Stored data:

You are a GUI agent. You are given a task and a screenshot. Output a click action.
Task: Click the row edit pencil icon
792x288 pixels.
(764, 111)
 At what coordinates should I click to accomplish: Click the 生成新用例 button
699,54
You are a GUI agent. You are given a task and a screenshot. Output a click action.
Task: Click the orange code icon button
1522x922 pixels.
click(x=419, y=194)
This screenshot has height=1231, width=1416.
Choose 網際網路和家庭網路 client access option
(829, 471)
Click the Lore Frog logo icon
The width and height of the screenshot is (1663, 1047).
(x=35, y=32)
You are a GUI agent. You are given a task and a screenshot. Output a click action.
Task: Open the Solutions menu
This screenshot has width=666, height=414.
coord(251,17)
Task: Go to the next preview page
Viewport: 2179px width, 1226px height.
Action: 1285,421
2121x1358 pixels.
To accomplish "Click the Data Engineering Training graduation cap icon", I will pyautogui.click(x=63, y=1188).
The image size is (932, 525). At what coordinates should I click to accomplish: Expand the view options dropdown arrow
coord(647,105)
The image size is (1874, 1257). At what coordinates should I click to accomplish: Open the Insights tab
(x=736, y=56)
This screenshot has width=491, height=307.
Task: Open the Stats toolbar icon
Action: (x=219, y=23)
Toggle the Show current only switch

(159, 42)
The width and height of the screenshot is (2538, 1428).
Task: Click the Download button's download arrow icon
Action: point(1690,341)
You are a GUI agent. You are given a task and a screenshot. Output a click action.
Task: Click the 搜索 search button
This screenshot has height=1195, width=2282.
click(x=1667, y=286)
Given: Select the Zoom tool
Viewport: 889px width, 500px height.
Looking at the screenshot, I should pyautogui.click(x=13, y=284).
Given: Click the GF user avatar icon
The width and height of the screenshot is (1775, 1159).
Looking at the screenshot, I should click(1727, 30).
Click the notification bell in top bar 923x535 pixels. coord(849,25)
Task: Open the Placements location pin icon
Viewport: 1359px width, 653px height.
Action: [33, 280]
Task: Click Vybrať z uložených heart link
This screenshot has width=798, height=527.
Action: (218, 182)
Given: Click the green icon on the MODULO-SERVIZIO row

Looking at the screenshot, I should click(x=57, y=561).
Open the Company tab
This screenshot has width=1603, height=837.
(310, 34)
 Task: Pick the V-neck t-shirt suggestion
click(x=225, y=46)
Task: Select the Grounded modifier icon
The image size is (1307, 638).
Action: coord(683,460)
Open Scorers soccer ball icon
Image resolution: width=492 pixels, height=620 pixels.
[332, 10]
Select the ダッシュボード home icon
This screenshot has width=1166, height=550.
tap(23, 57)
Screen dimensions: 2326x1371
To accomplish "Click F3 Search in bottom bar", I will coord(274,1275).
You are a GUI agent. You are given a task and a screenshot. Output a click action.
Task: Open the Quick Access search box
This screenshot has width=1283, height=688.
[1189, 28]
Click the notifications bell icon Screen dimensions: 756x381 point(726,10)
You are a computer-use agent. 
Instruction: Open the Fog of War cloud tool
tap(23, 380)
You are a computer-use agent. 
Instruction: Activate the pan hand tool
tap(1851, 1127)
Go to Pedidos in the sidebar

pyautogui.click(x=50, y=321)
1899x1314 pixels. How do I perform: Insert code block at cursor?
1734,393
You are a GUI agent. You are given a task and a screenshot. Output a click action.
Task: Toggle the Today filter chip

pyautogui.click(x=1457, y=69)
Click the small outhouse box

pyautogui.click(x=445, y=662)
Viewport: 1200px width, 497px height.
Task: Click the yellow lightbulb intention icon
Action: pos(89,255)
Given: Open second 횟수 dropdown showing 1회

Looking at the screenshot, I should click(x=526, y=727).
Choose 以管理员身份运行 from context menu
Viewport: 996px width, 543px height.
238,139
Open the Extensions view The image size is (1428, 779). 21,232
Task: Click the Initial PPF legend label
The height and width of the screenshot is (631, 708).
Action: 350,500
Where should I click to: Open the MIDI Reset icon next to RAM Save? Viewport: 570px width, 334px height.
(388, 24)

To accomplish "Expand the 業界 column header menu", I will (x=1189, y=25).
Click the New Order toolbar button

■ **TRY IT**
Exact repetition of every record is required.

■ **ANSWER SPACE**
You are a GUI agent. You are given a task and a screenshot. Output a click action.
Task: Click the row edit pencil icon
792x288 pixels.
(764, 111)
 At what coordinates should I click to accomplish: Click the 生成新用例 button
699,54
You are a GUI agent. You are given a task and a screenshot. Output a click action.
Task: Click the orange code icon button
1522x922 pixels.
click(x=419, y=194)
This screenshot has height=1231, width=1416.
Choose 網際網路和家庭網路 client access option
(829, 471)
Click the Lore Frog logo icon
The width and height of the screenshot is (1663, 1047).
(x=35, y=32)
You are a GUI agent. You are given a task and a screenshot. Output a click action.
Task: Open the Solutions menu
This screenshot has width=666, height=414.
coord(251,17)
Task: Go to the next preview page
Viewport: 2179px width, 1226px height.
Action: 1285,421
2121x1358 pixels.
To accomplish "Click the Data Engineering Training graduation cap icon", I will pyautogui.click(x=63, y=1188).
The image size is (932, 525). At what coordinates should I click to accomplish: Expand the view options dropdown arrow
coord(647,105)
The image size is (1874, 1257). At what coordinates should I click to accomplish: Open the Insights tab
(x=736, y=56)
This screenshot has width=491, height=307.
Task: Open the Stats toolbar icon
Action: (x=219, y=23)
Toggle the Show current only switch

(159, 42)
The width and height of the screenshot is (2538, 1428).
Task: Click the Download button's download arrow icon
Action: point(1690,341)
You are a GUI agent. You are given a task and a screenshot. Output a click action.
Task: Click the 搜索 search button
This screenshot has height=1195, width=2282.
click(x=1667, y=286)
Given: Select the Zoom tool
Viewport: 889px width, 500px height.
Looking at the screenshot, I should pyautogui.click(x=13, y=284).
Given: Click the GF user avatar icon
The width and height of the screenshot is (1775, 1159).
Looking at the screenshot, I should click(1727, 30).
Click the notification bell in top bar 923x535 pixels. coord(849,25)
Task: Open the Placements location pin icon
Viewport: 1359px width, 653px height.
Action: [33, 280]
Task: Click Vybrať z uložených heart link
This screenshot has width=798, height=527.
Action: (218, 182)
Given: Click the green icon on the MODULO-SERVIZIO row

Looking at the screenshot, I should click(x=57, y=561).
Open the Company tab
This screenshot has width=1603, height=837.
(310, 34)
 Task: Pick the V-neck t-shirt suggestion
click(x=225, y=46)
Task: Select the Grounded modifier icon
The image size is (1307, 638).
Action: coord(683,460)
Open Scorers soccer ball icon
Image resolution: width=492 pixels, height=620 pixels.
[332, 10]
Select the ダッシュボード home icon
This screenshot has width=1166, height=550.
tap(23, 57)
Screen dimensions: 2326x1371
To accomplish "Click F3 Search in bottom bar", I will coord(274,1275).
You are a GUI agent. You are given a task and a screenshot. Output a click action.
Task: Open the Quick Access search box
This screenshot has width=1283, height=688.
[1189, 28]
Click the notifications bell icon Screen dimensions: 756x381 point(726,10)
You are a computer-use agent. 
Instruction: Open the Fog of War cloud tool
tap(23, 380)
You are a computer-use agent. 
Instruction: Activate the pan hand tool
tap(1851, 1127)
Go to Pedidos in the sidebar

pyautogui.click(x=50, y=321)
1899x1314 pixels. How do I perform: Insert code block at cursor?
1734,393
You are a GUI agent. You are given a task and a screenshot. Output a click action.
Task: Toggle the Today filter chip

pyautogui.click(x=1457, y=69)
Click the small outhouse box

pyautogui.click(x=445, y=662)
Viewport: 1200px width, 497px height.
Task: Click the yellow lightbulb intention icon
Action: pos(89,255)
Given: Open second 횟수 dropdown showing 1회

Looking at the screenshot, I should click(x=526, y=727).
Choose 以管理员身份运行 from context menu
Viewport: 996px width, 543px height.
238,139
Open the Extensions view The image size is (1428, 779). 21,232
Task: Click the Initial PPF legend label
The height and width of the screenshot is (631, 708).
Action: 350,500
Where should I click to: Open the MIDI Reset icon next to RAM Save? Viewport: 570px width, 334px height.
(388, 24)

To accomplish "Expand the 業界 column header menu", I will (x=1189, y=25).
Click the New Order toolbar button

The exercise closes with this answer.